What the task asks: Rewrite every line of the records in the part that opens with the line containing "Screen dimensions: 674x274" and closes with the line containing "Screen dimensions: 1213x682", keeping the requests as they are. Rescale each coordinate in the answers by multiplying it by 1.35, and round it to a whole number with halves rounded up.

Records provided:
-=-=-

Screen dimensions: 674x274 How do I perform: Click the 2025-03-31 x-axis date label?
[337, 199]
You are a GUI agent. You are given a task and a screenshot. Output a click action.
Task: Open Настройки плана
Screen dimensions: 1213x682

-=-=-

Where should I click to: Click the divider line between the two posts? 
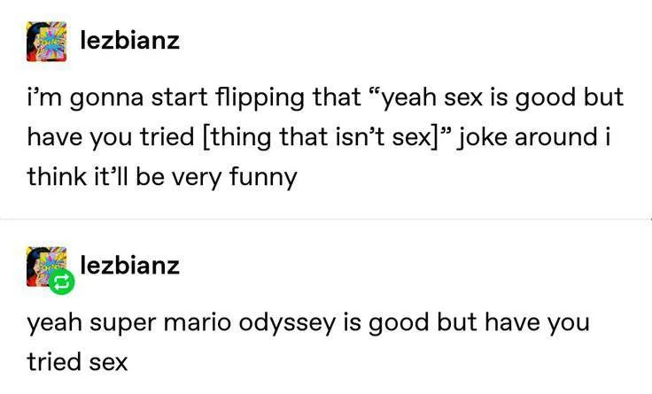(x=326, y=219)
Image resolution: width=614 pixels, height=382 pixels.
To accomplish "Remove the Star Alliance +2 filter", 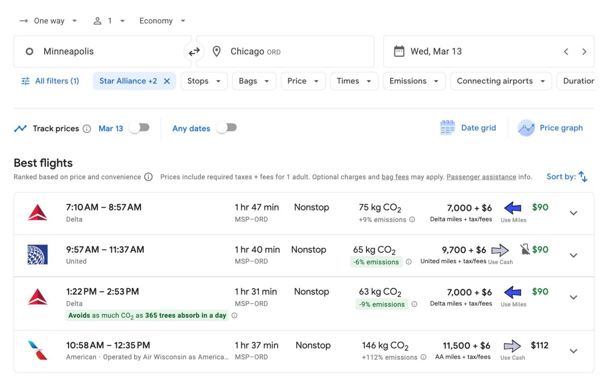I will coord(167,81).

-=-=-

Result:
Screen dimensions: 674x274 How do I perform: Click the 2025-03-31 x-axis date label?
[455, 269]
You are a GUI agent. You are given a task and a screenshot. Output a click action.
Task: Open Настройки плана
Screen dimensions: 1213x682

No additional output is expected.